In December 2019, she was appointed by Wolf to the Pennsylvania Gaming Control Board.

Biography 
Smyler is the founding attorney and owner of the Smyler Firm, which united with Wadud Ahmad and Joseph Zaffarese to form Ahmad, Zaffarese & Smyler, LLC in September 2013. Prior to her state appointment, Smyler worked as an assistant district attorney and as legal counsel to the Philadelphia Prison Commissioner before being appointed chief legal counsel to the Philadelphia Police Commissioner.
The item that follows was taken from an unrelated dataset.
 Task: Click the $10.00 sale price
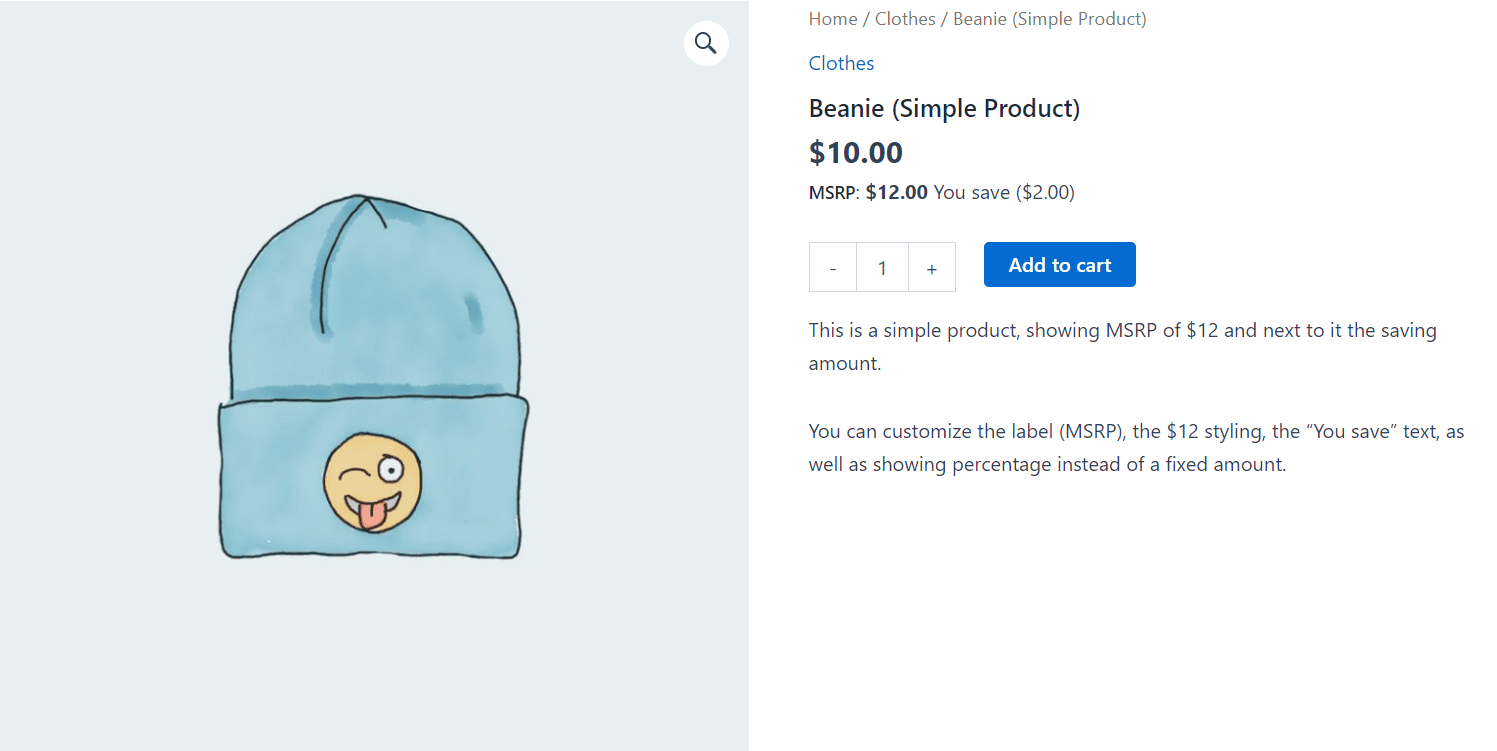856,153
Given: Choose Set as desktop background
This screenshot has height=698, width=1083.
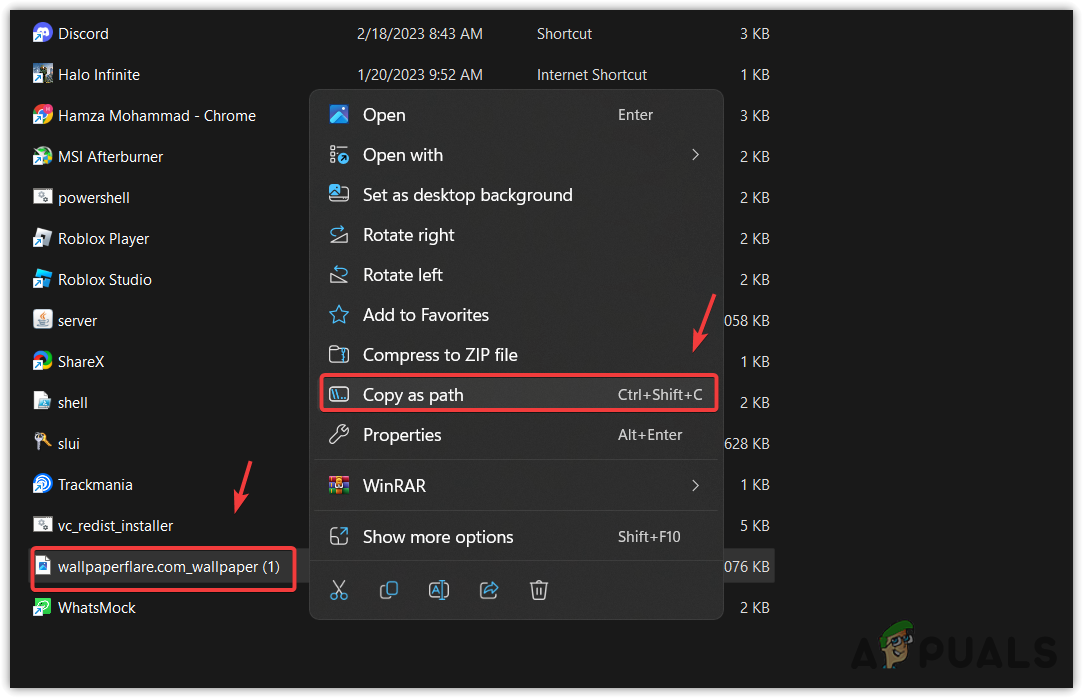Looking at the screenshot, I should tap(467, 195).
Commonwealth public service
Smyler headed the Office of General Counsel (OGC), overseeing the provision of legal services to the governor, his senior staff, and more than thirty executive branch and independent agencies. As head of OGC, she worked to improve client service and strengthen the capacity of OGC lawyers. Among her accomplishments during her first eighteen months as general counsel, Smyler worked with Wolf to expand and create opportunities for small and diverse law firms to serve the Commonwealth as outside counsel.

In December 2019, Wolf appointed her to the Pennsylvania Gaming Control Board.

References

External links
Pennsylvania Office of General Counsel

Living people
Pennsylvania Office of General Counsel
Pennsylvania lawyers
New York University alumni
Georgetown University Law Center alumni
21st-century American lawyers
Year of birth missing (living people)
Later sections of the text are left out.